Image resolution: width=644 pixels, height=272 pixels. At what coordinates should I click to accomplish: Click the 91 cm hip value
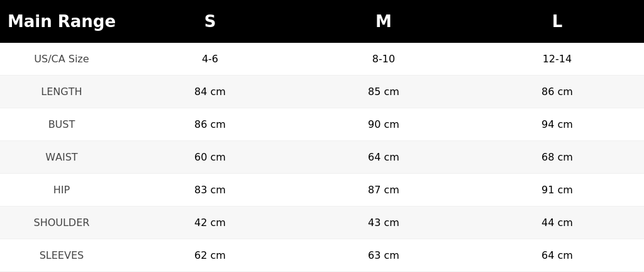click(x=557, y=190)
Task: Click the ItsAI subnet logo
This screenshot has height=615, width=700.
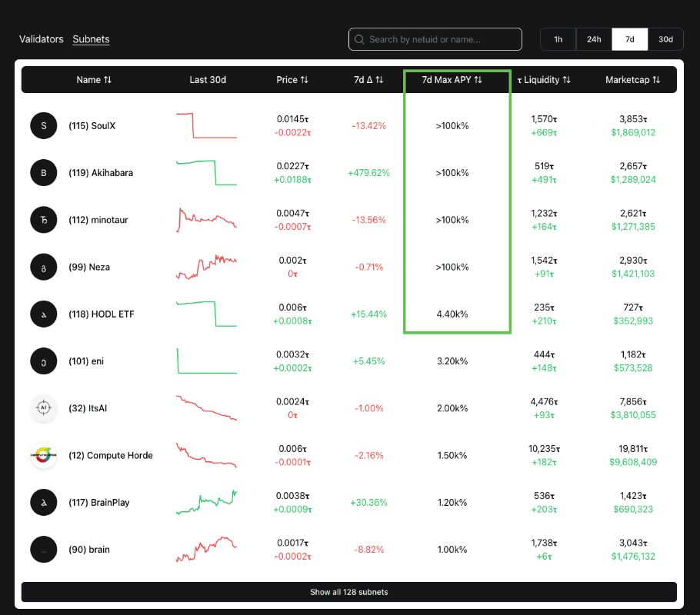Action: click(44, 408)
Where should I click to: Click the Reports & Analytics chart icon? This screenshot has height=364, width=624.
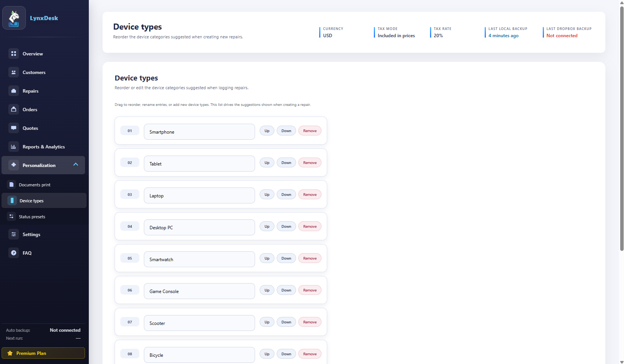click(14, 147)
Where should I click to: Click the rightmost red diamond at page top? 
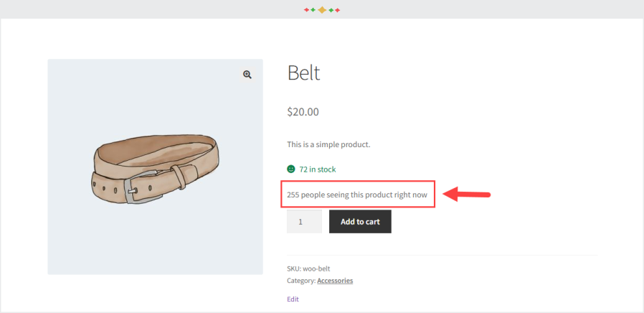[x=338, y=10]
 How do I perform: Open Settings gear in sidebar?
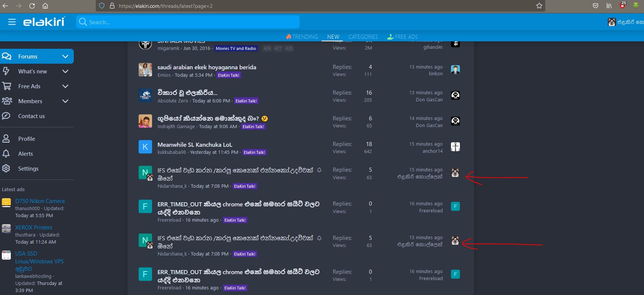pyautogui.click(x=6, y=168)
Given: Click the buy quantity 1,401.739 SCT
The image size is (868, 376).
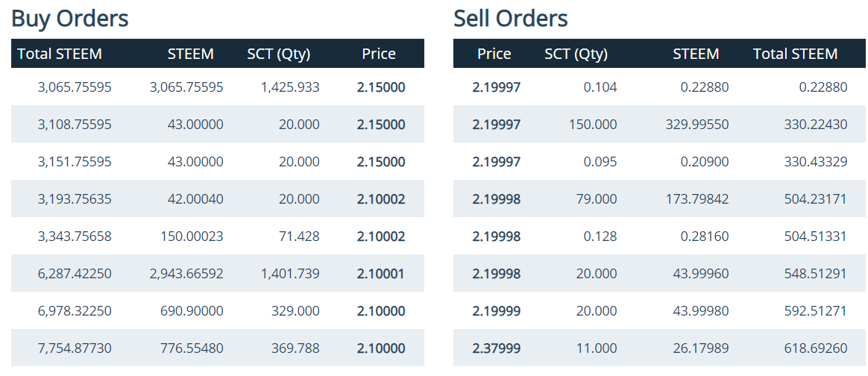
-.-.-
__Task__.
Please restate each entry exactly, but drop any picture it holds.

__Written reply__.
Image resolution: width=644 pixels, height=272 pixels. At what coordinates should I click to accomplish: Click the 91 cm hip value
click(x=557, y=190)
Task: Click the ItsAI subnet logo
This screenshot has height=615, width=700.
Action: click(44, 408)
Where should I click to: Click the Reports & Analytics chart icon? This screenshot has height=364, width=624.
click(14, 147)
Where should I click to: Click the rightmost red diamond at page top? 
[x=338, y=10]
 How do I perform: Open Settings gear in sidebar?
pyautogui.click(x=6, y=168)
Given: Click the buy quantity 1,401.739 SCT
The image size is (868, 376).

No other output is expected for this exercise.